Design and Experimental Validation of UAV Swarm-Based Phased Arrays with MagSafe- and LEGO-Inspired RF Connectors

TL;DR

This paper introduces a scalable UAV swarm-based phased array system using innovative RF connectors, demonstrating effective beam steering and robustness in real-world tests for advanced airborne communication and sensing.

Contribution

It presents a novel UAV swarm-based phased array with MagSafe- and LEGO-inspired RF connectors, enabling precise, scalable, and low-loss antenna arrays with validated experimental performance.

Findings

Successful in-flight beam steering demonstrated

Low insertion loss of 0.2 dB achieved

System performance closely matches simulations

Abstract

This paper presents a novel UAV swarm-based phased array antenna system that leverages MagSafe- and LEGO-inspired radio frequency (RF) connectors to address key challenges in distributed phased arrays, including inter-element oscillator synchronization, localization, phase coherence, and positional accuracy. The proposed non-threaded, hands-free connectors enable precise inter-element spacing and establish a continuous, low-loss RF signal propagation path during mid-flight docking.

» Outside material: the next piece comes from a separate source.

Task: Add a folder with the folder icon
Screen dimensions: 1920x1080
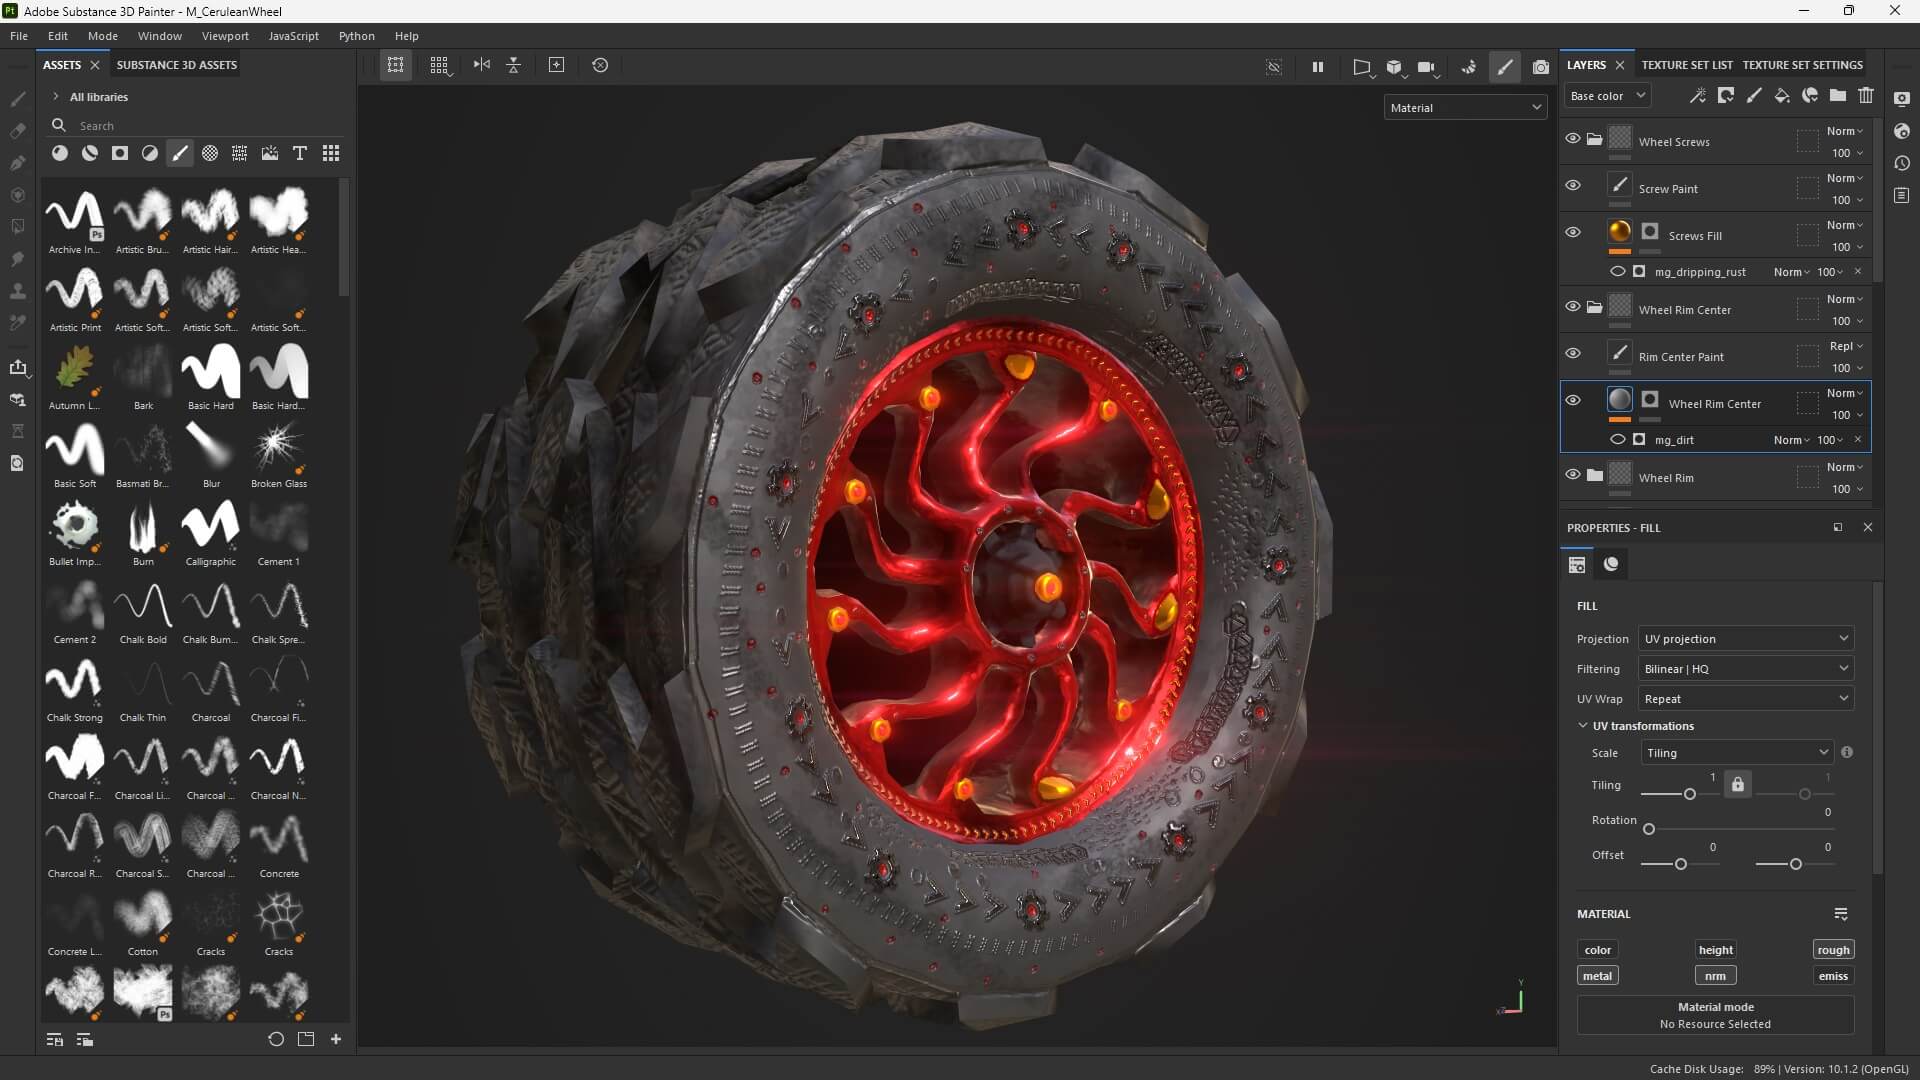Action: pos(1838,95)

A multi-stage optimization of the RF connector achieves a compact form factor, DC-to-RF bandwidth, and a measured insertion loss as low as 0.2\,dB. The system architecture offers scalability in gain and frequency by adjusting the array element density per UAV and UAV dimensions. Experimental results from both stationary and in-flight tests of two UAV-based phased array prototypes align closely with simulations, demonstrating robust beam steering to multiple directions. This work delivers a practical, scalable, and low-complexity platform that enables rapid deployment for next-generation airborne communications, radar, and remote sensing applications.